-------- Input

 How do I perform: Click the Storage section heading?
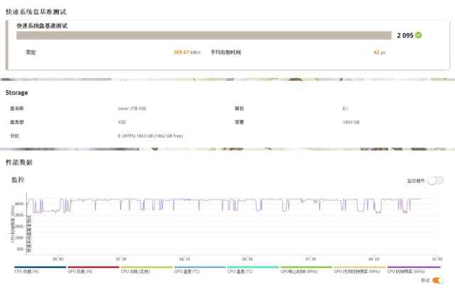(x=17, y=92)
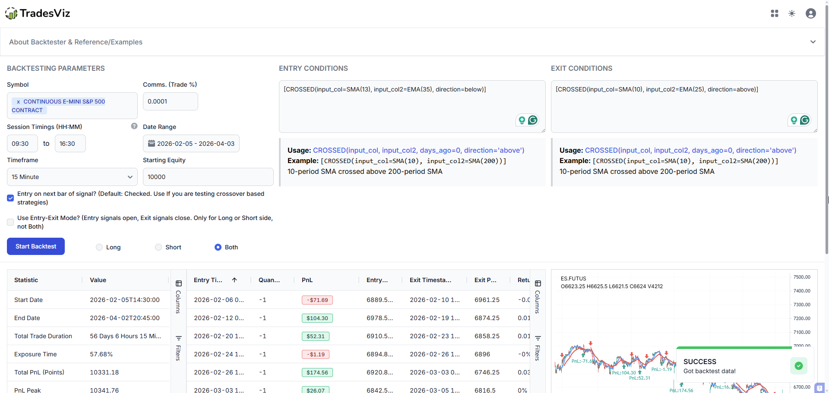Open the Date Range picker field
This screenshot has height=393, width=829.
(x=191, y=144)
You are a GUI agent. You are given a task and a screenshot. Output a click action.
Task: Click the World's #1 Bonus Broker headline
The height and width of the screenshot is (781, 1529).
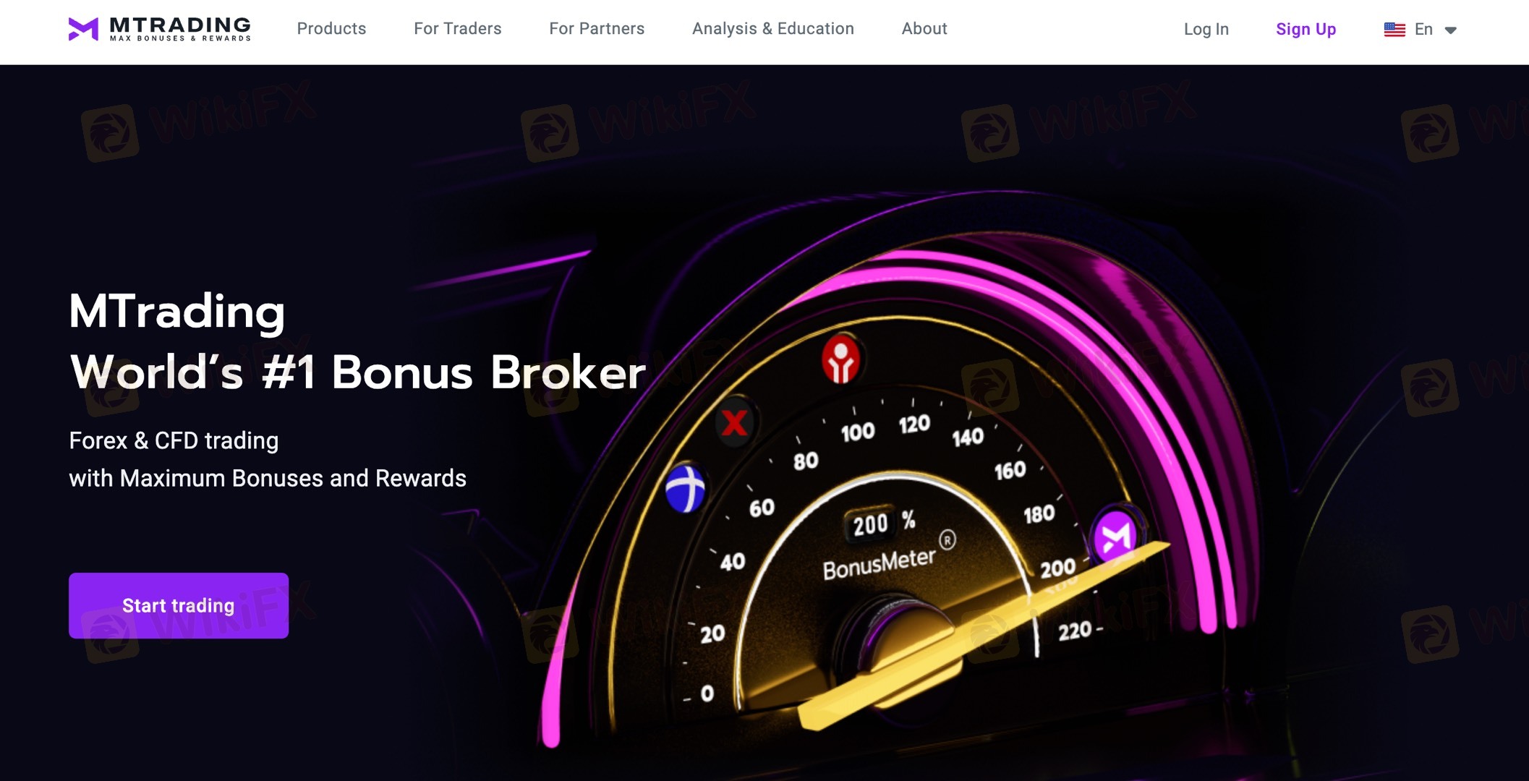click(x=357, y=372)
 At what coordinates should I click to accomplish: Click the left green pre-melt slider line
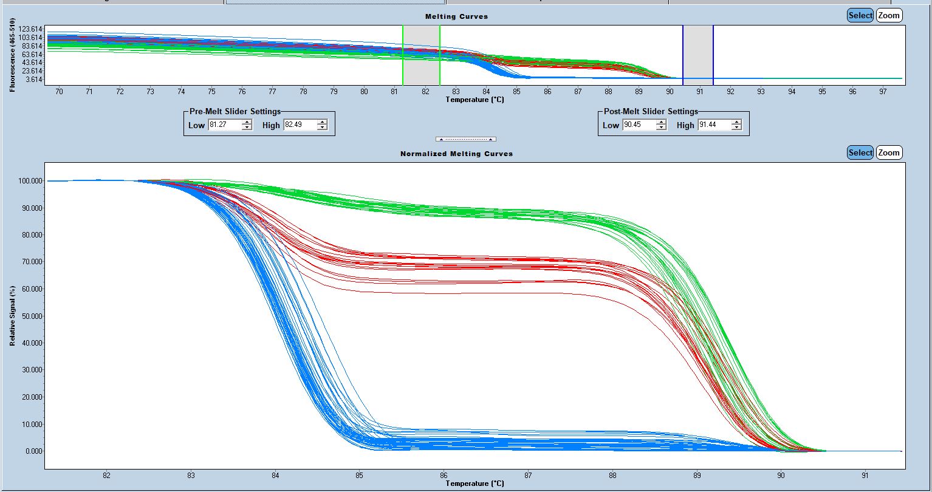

----------------

Every line from the one that holds "The height and" to the last line of the records above goes into the answer, exactly as written; nothing else does, and no picture does either.

**Output of the exercise**.
The height and width of the screenshot is (781, 1529).
click(x=357, y=372)
 At what coordinates should I click to accomplish: Click the left green pre-melt slider line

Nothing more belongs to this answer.